When I returned to work, I felt a renewed sense of purpose and motivation. The break had given me the opportunity to reflect on my goals, assess my priorities, and realign my focus. I approached my work with a fresh mindset, finding innovative solutions and implementing more efficient strategies.
I know not everyone is in the financial position to break so hard from a regular job, but the time I invested in myself eventually paid off in increased productivity and improved overall performance.
Since that transformative experience, I have continued to prioritize taking regular breaks from work. Whether it’s making time every day for a walk, drinking coffee with colleagues or planning a periodic vacation, I’ve seen firsthand the positive impact it has had on my well-being and growth. It is clear to me that taking a break is not a luxury, but an essential part of a well-rounded and successful life.
Invest in yourself
Taking a break from work is not a sign of weakness or laziness, but rather a strategic move to boost your personal and professional growth. Giving ourselves the time and space to recharge, refocus, and engage in different activities can help us become more effective, creative, and productive when we return to work. In addition, we gain new skills, insights and perspectives that can have a positive impact on our lives.
So if you’re wondering if you even have the time to take a break, I encourage you to consider the long-term benefits. Start by building small breaks into your routine and gradually build into longer periods of rejuvenation.
Connect with colleagues or friends during breaks to add a social element to your free time. Striking up meaningful conversations or sharing a laughable moment can lift your mood and provide a refreshing break from work-related tasks.

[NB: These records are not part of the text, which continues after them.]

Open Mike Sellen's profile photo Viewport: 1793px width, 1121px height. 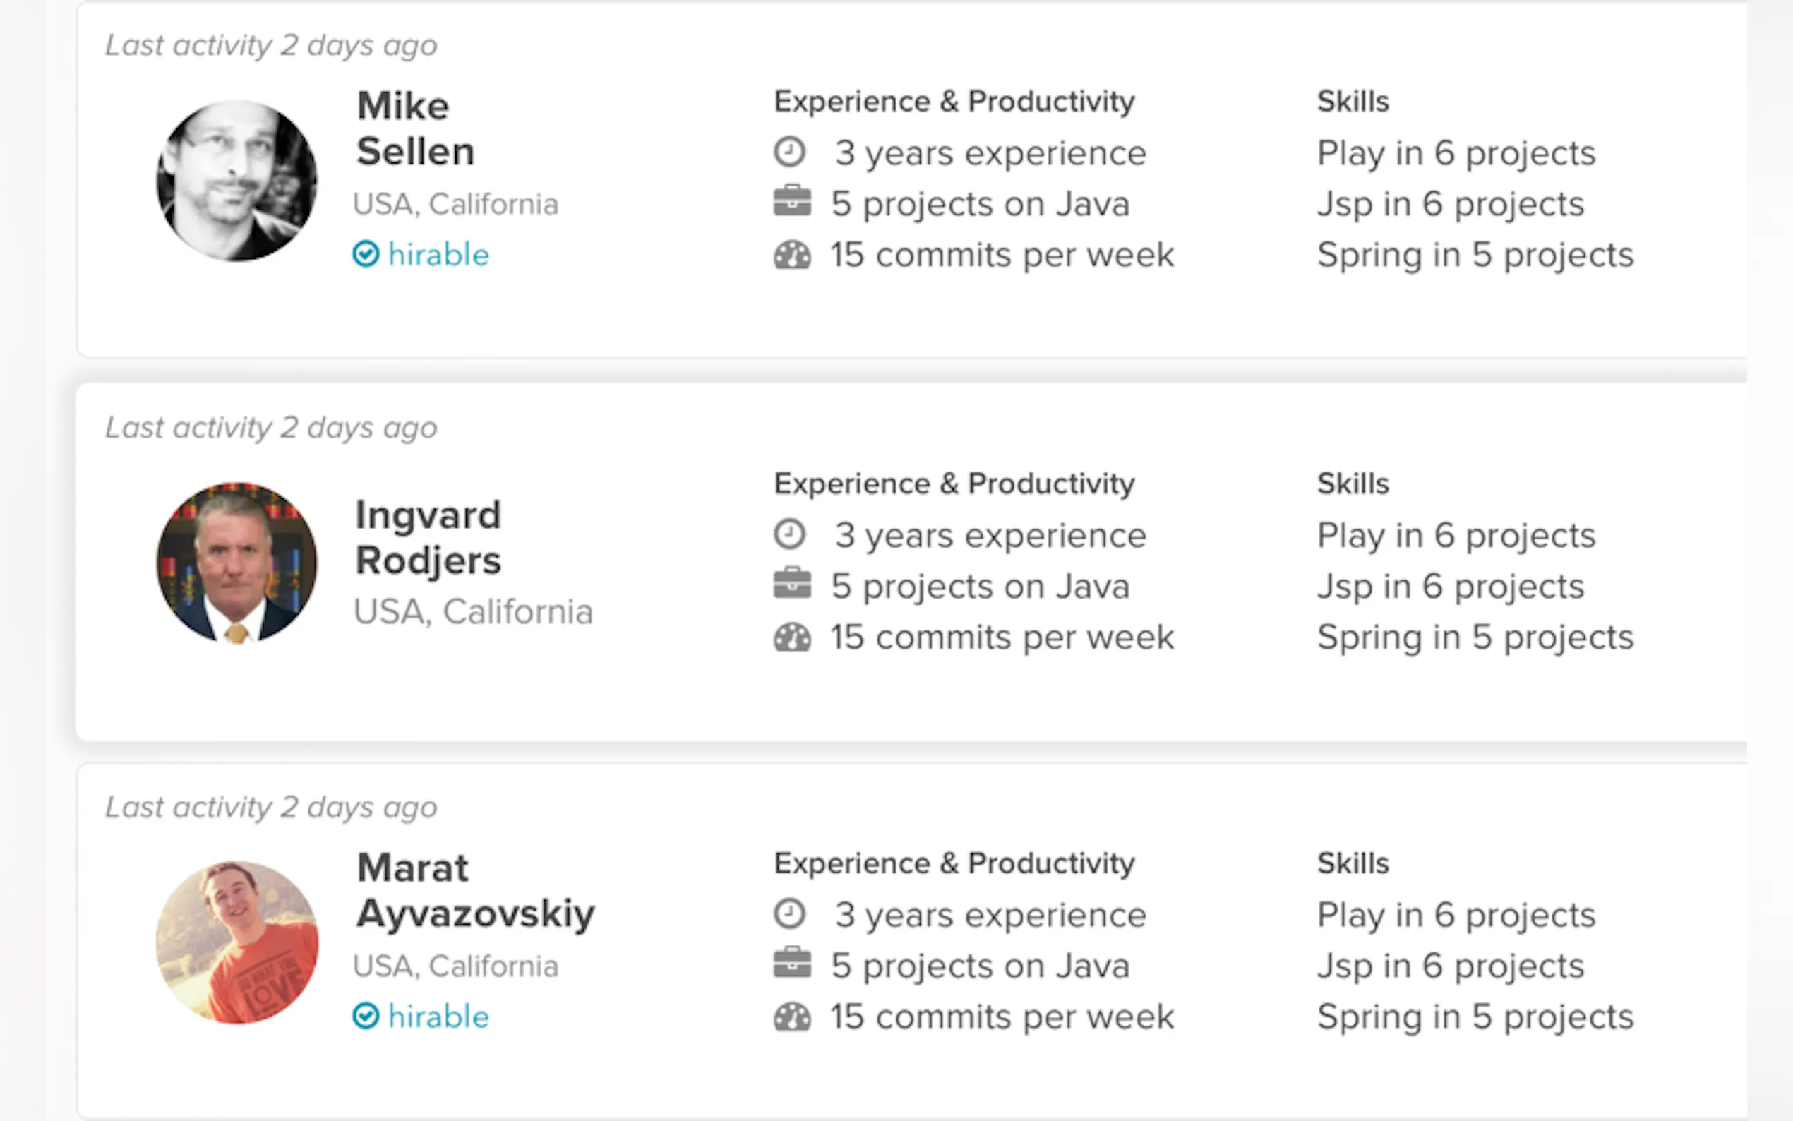point(237,181)
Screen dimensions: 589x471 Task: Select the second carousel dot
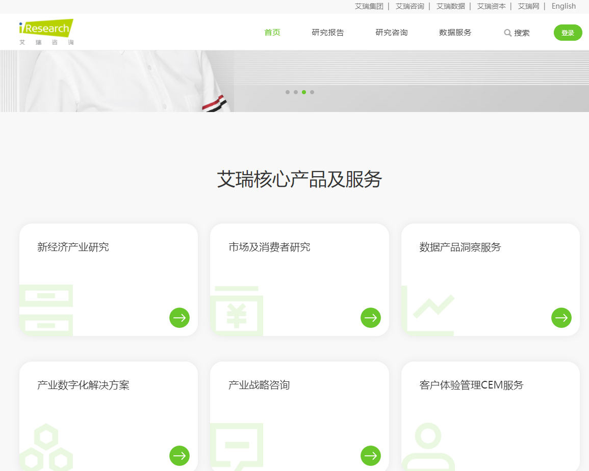point(296,92)
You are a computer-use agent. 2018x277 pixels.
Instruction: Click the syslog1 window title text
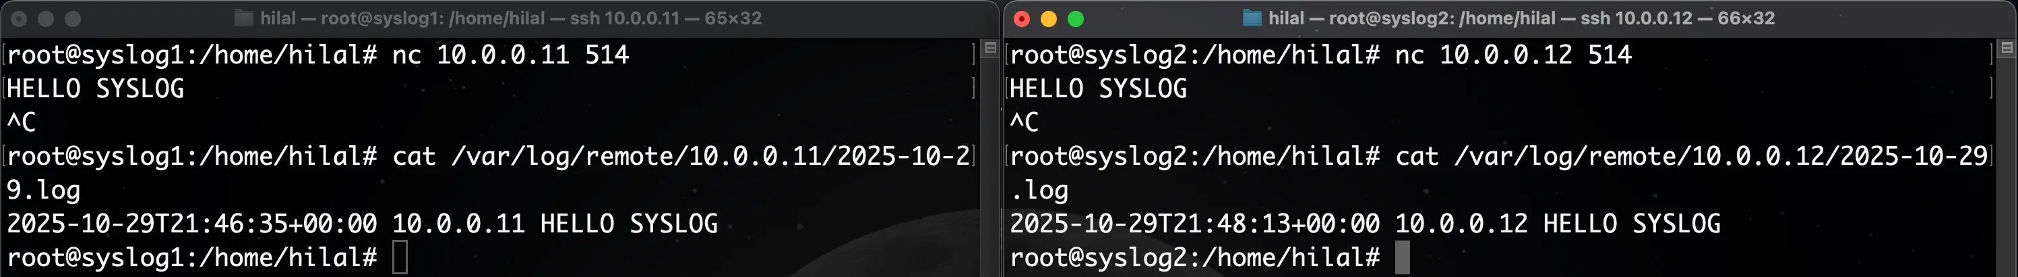pyautogui.click(x=510, y=18)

If you’re starting to feel burnt out or think you might need a longer break, explore different activities that bring joy and rejuvenation. You can define work-life boundaries by defining specific break times and communicating them to colleagues for uninterrupted personal time.
In addition to incorporating short breaks into your daily routine, plan and schedule longer breaks periodically. This could mean going on vacation, planning a staycation, or participating in a longer-term personal project. If someone had told me I could do this – and not feel guilty about it – I would have saved precious time in discovering what I really wanted to do with my career. That’s the key: understanding how your personal preferences and passions intersect with your professional aspirations.
You’ll be amazed at how intentional breaks can re-energize your mind, boost your creativity, and ultimately make you more productive when you get back to work. Remember that investing in yourself is an investment in your future success.